Le sort des 18 supporters

Par ailleurs, ce rendez-vous de questions d’actualité intervient aussi dans un contexte marqué par la question sensible de l’homosexualité ; les interrogations sur la détention des supporters sénégalais au Maroc ; la mort trouble du compatriote Cheikh Charles Diouf dans ledit royaume… Il faut noter que le gouvernement de Sonko fait jusque-là profil bas sur cette question avec le Maroc, alors qu’il nous avait habitués à être plus spontané, notamment quand il s’est agi de réagir à une décision prise par la justice française sur l’affaire Madiambal Diagne.

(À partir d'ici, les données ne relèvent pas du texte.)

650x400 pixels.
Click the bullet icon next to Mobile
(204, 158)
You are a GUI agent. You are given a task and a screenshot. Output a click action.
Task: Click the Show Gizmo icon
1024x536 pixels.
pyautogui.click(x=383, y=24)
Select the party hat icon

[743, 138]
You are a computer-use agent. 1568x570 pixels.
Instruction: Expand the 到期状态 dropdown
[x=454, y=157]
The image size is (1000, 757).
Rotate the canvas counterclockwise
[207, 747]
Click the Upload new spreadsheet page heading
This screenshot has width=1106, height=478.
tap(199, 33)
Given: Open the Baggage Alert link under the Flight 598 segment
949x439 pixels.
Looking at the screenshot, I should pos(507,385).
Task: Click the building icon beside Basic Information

Dans le même sillage, on note le ralentissement des investissements dans certains grands projets depuis plusieurs mois, la multiplication des cas de négligence dans les hôpitaux qui continuent de coûter des vies, etc. Avec la présence de l’opposition, il pourrait aussi être interpellé sur le maintien dans son gouvernement de ministres qu’il a pourtant accusés de faits graves de malversations. Depuis l’installation de la nouvelle législature avec une majorité très confortable de Pastef, Ousmane Sonko a fait des efforts importants pour se conformer aux exigences du règlement intérieur de l’Assemblée nationale, qui lui enjoint de s’acquitter de cette formalité tous les trois mois. La porte-parole du gouvernement n’a d’ailleurs pas manqué de magnifier cette performance.

« Saviez-vous, s’interroge-t-elle, que Monsieur Ousmane Sonko est le seul Premier ministre du Sénégal à respecter l’article 104 du Règlement intérieur de l’Assemblée nationale ? Cette démarche traduit une volonté claire de renforcer la transparence, le dialogue institutionnel et la redevabilité devant la représentation nationale, dans un esprit conforme aux exigences de l’État de droit », a souligné Marie Louise Khady Fatou Faye. Aux termes de l’article 104 précité, les questions d’actualité doivent se tenir au moins une fois par trimestre, pendant la session ordinaire unique.

Ces séances permettent aux députés d’interroger le Premier ministre et les membres du gouvernement sur des sujets d’actualité de leur choix. Alors que l’opposition avait boycotté la dernière session, cette fois, elle compte aller à l’Assemblée nationale pour faire face au PM. La dernière session d’actualité a eu lieu le vendredi 28 novembre 2025 sans la présence de l’opposition. Auparavant, Ousmane Sonko était resté plus de trois mois sans mettre les pieds à l’Assemblée nationale. Les premières questions d’actualité ont eu lieu respectivement le 21 février et le 14 avril 2025.